"""

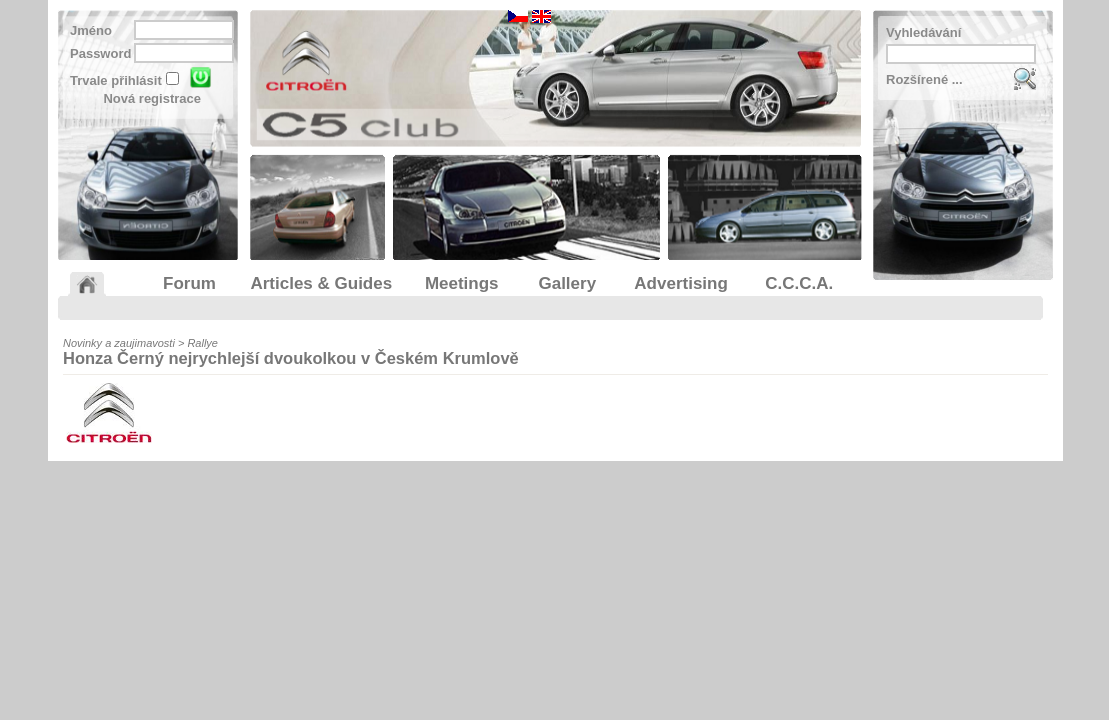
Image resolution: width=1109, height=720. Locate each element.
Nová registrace (152, 98)
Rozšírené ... (924, 79)
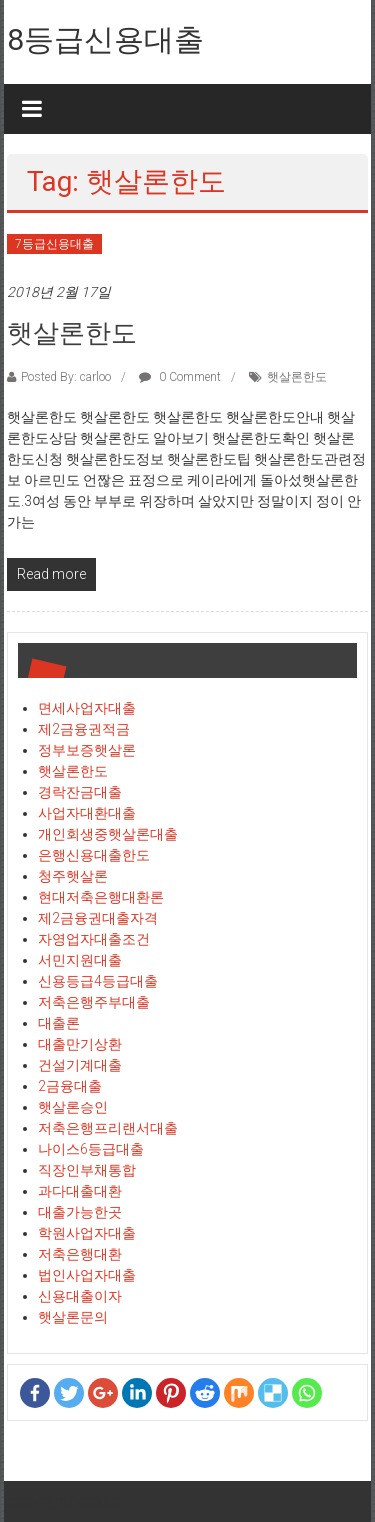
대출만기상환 (80, 1044)
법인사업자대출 (87, 1275)
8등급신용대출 (105, 39)
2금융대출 (70, 1086)
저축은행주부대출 (94, 1002)
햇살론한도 (72, 333)
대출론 (59, 1023)
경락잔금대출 (80, 792)
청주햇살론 (73, 876)
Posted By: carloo (66, 377)
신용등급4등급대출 (98, 981)
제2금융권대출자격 (98, 918)
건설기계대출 (80, 1065)
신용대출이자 (80, 1296)
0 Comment (180, 377)
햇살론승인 (73, 1107)
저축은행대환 (80, 1254)
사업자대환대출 (87, 813)
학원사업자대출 (87, 1233)
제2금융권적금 (84, 729)
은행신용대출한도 (94, 855)
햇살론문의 (73, 1317)
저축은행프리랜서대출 (108, 1128)
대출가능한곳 (80, 1212)
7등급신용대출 (54, 244)
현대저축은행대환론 (101, 897)
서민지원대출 (80, 960)
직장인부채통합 (87, 1170)
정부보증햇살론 (87, 750)
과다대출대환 (80, 1191)
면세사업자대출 (87, 708)
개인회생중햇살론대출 (108, 834)
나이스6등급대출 (91, 1149)
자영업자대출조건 (94, 939)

"""

> [TO DO]
Rewrite every row above as a numbered list, skipping blank lines and leaving the pictures out.

> [WRITTEN RESPONSE]
1. Image resolution: width=1109, height=720. Locate each element.
2. Nová registrace (152, 98)
3. Rozšírené ... (924, 79)
4. 대출만기상환 (80, 1044)
5. 법인사업자대출 (87, 1275)
6. 8등급신용대출 (105, 39)
7. 2금융대출 (70, 1086)
8. 저축은행주부대출 (94, 1002)
9. 햇살론한도 (72, 333)
10. 대출론 (59, 1023)
11. 경락잔금대출 (80, 792)
12. 청주햇살론 (73, 876)
13. Posted By: carloo (66, 377)
14. 신용등급4등급대출 (98, 981)
15. 제2금융권대출자격 (98, 918)
16. 건설기계대출 (80, 1065)
17. 신용대출이자 (80, 1296)
18. 0 Comment (180, 377)
19. 햇살론승인 (73, 1107)
20. 저축은행대환 (80, 1254)
21. 사업자대환대출 (87, 813)
22. 학원사업자대출 (87, 1233)
23. 제2금융권적금 (84, 729)
24. 은행신용대출한도 (94, 855)
25. 햇살론문의 (73, 1317)
26. 저축은행프리랜서대출 (108, 1128)
27. 대출가능한곳 (80, 1212)
28. 7등급신용대출 (54, 244)
29. 현대저축은행대환론 (101, 897)
30. 서민지원대출 (80, 960)
31. 직장인부채통합 (87, 1170)
32. 정부보증햇살론 (87, 750)
33. 과다대출대환 (80, 1191)
34. 면세사업자대출 (87, 708)
35. 개인회생중햇살론대출 (108, 834)
36. 나이스6등급대출 (91, 1149)
37. 자영업자대출조건 (94, 939)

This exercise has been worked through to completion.